The Poetry Project

We are committing poetry unequivocally to abolition

The Poetry Project

Black lives have always been endangered and extinguished at the hands of the police, for as long as there have been police in the US. The police violence we are presently gripped with is neither new nor a moment – but there is true and new momentum toward the essential work of abolition, and The Poetry Project is committing unequivocally to this.

We believe a safer, more equitable, more loving world is possible if we fully critique and begin to materially dismantle the present structure of our police and incarceration systems – and move instead toward frameworks of mediation, restorative justice, and ongoing mutual aid.

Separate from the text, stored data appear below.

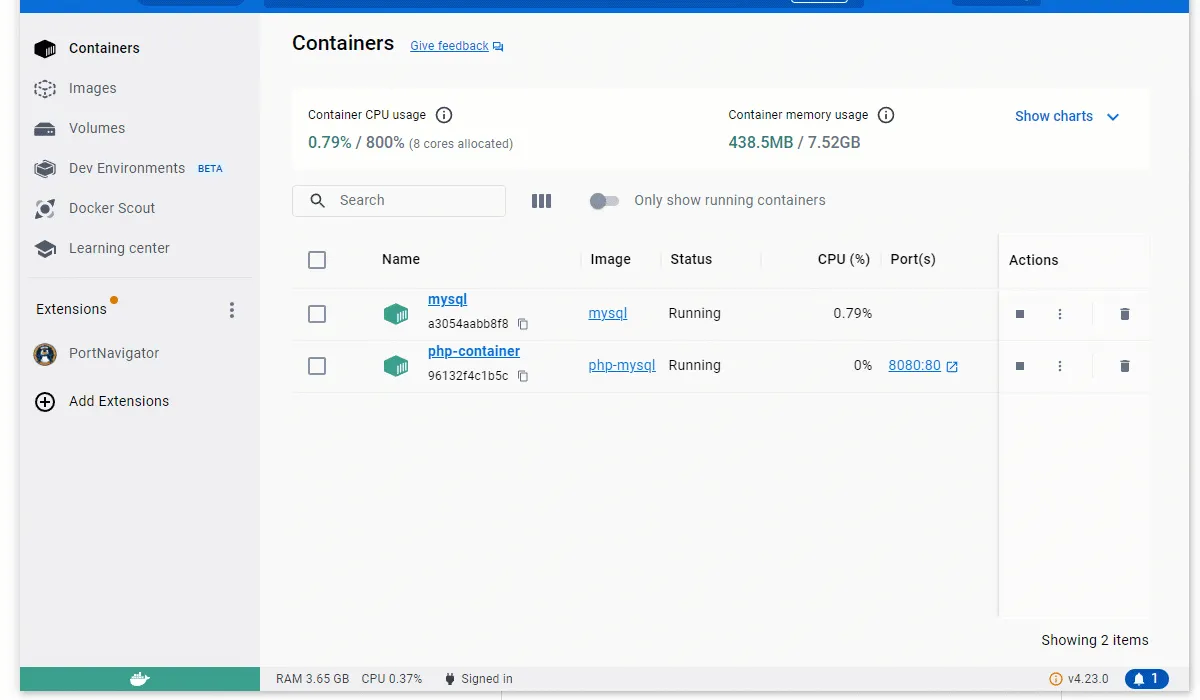Viewport: 1200px width, 700px height.
Task: Copy the mysql container ID
Action: click(523, 324)

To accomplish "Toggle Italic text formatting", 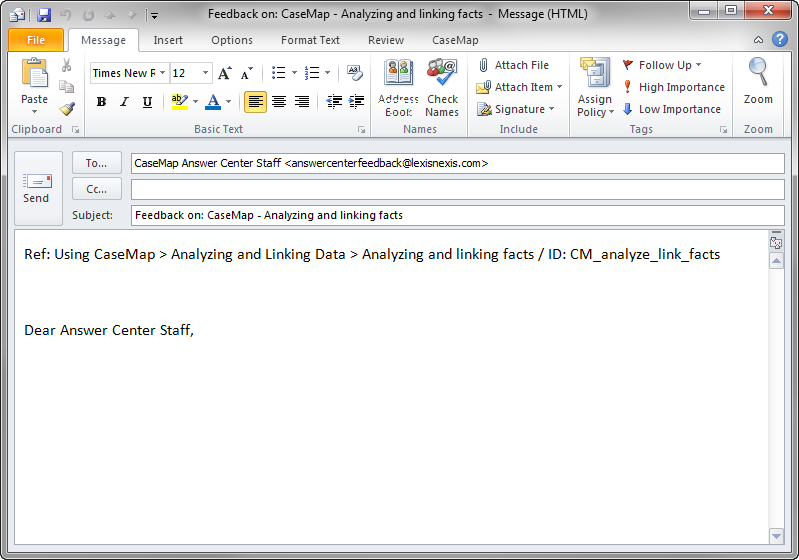I will [124, 102].
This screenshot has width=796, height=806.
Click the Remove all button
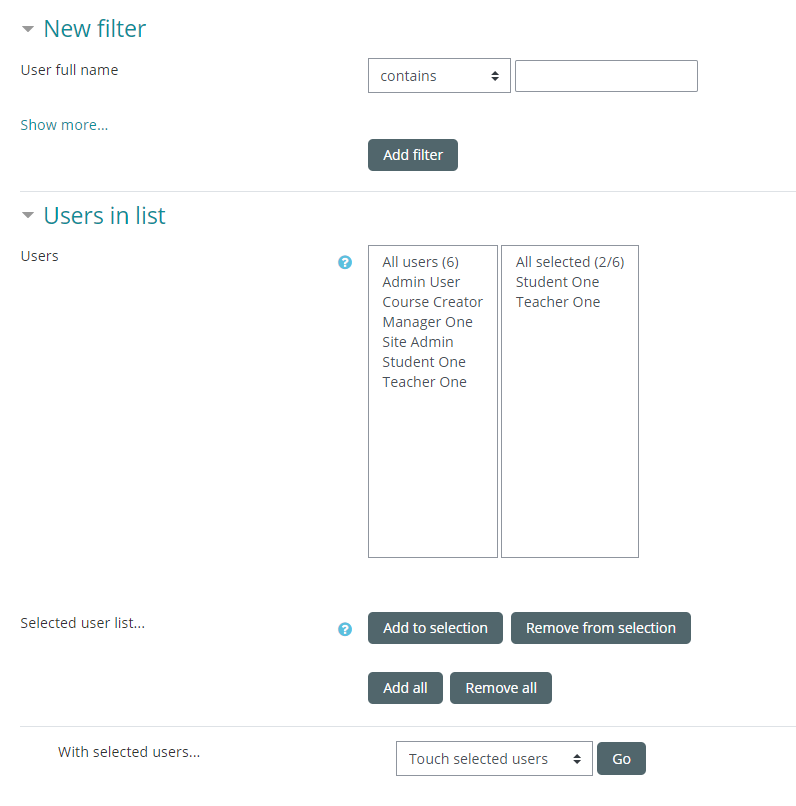[x=501, y=688]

There are architectures of language which we can bring to this work as poets. We need to speak it to make it so. But there is substantive and structural work we need to prioritize beyond this as well. We are seeing the failings and shortcomings of our civic institutions and elected officials to address continued and now escalating brutality. And so it is incumbent upon our cultural institutions – who bring both resources and visions of community – to seriously present the alternative models of aid, care, and action that will bring about change.

The Poetry Project is using the resources we have and thinking of what more we can give. We have created an overnight sanctuary space at St. Mark’s for protestors and individuals leaving jail / jail support. Our Board and staff are collectively contributing $1,000 to The Loveland Foundation, which provides mental health, therapy, and wellness services for Black women and girls. And we are dedicating budget resources to seriously consider what the work of anti-racism, equity, and justice means for us.

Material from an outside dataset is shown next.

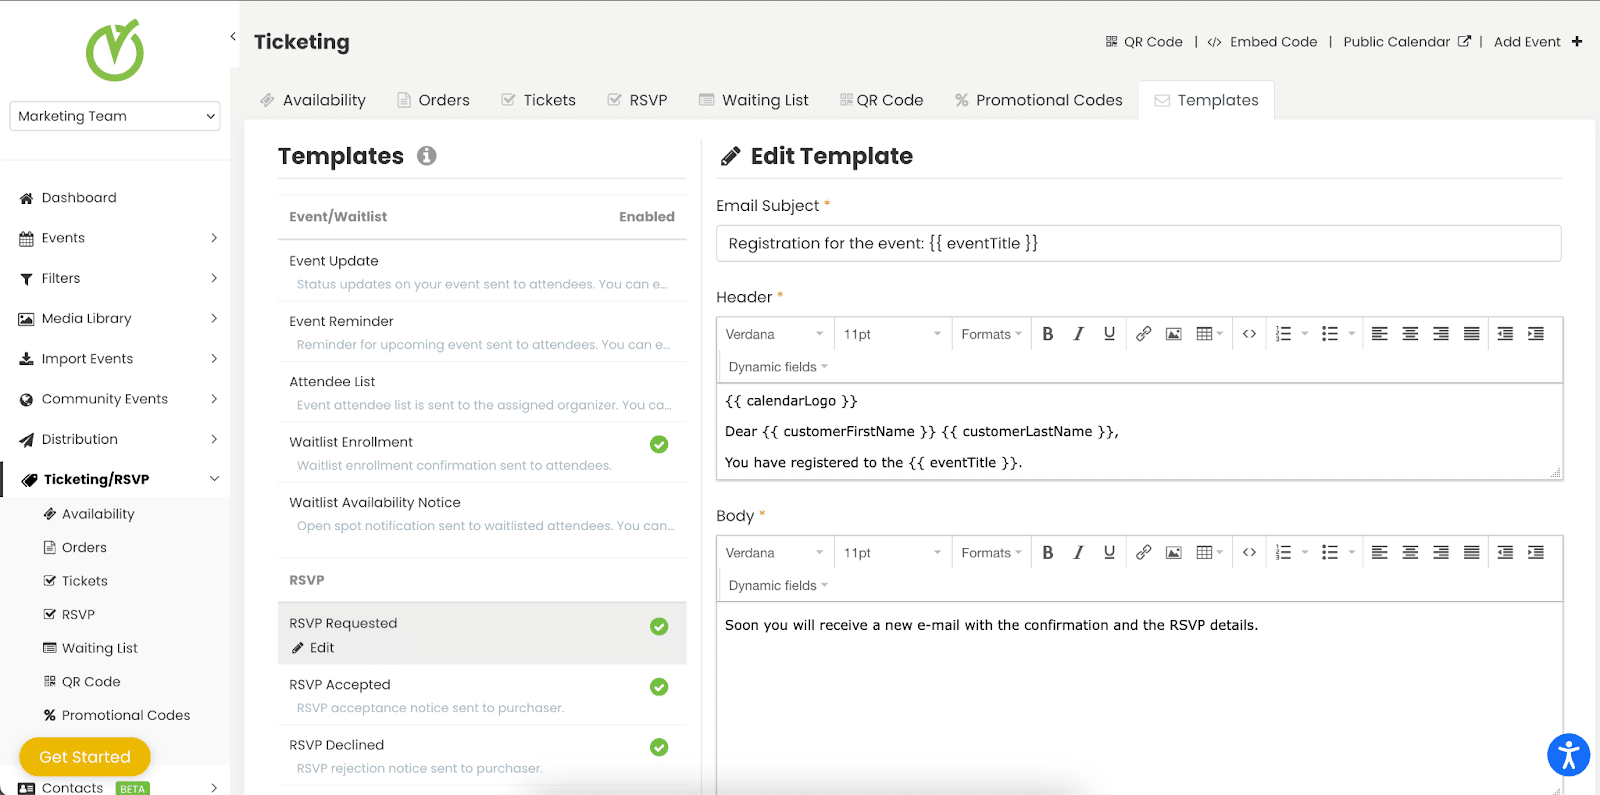Open the accessibility widget icon

(1568, 755)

We must let the conviction we could do more compel us to do more. We must give up more of what we have. We are continuing to consider the resources we have and finding new ways to use them – including and especially those ways which test our comfort and the bounds we are expected to observe.

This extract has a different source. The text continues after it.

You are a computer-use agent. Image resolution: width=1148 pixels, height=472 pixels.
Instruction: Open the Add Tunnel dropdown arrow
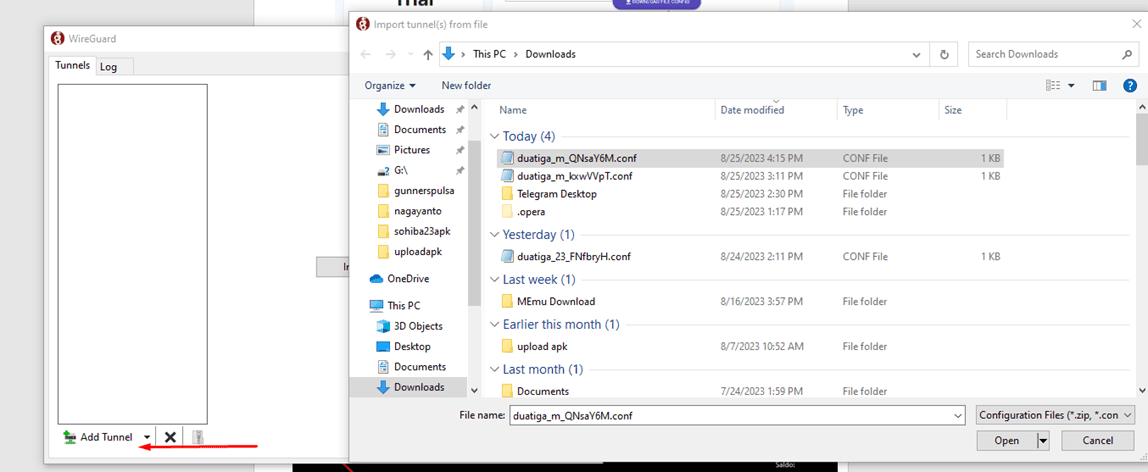147,437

We are pleased to share with you this week some work from our archive, which we hope might be particularly meaningful right now. We’re presenting never-before-released archival media of Audre Lorde, Amiri Baraka, Ntozake Shange, Gwendolyn Brooks, Ted Joans, and Jayne Cortez reading at The Project, along with new resources of places to contribute and engage in the movement for black lives.

In solidarity and with humility, we are grateful to be with you.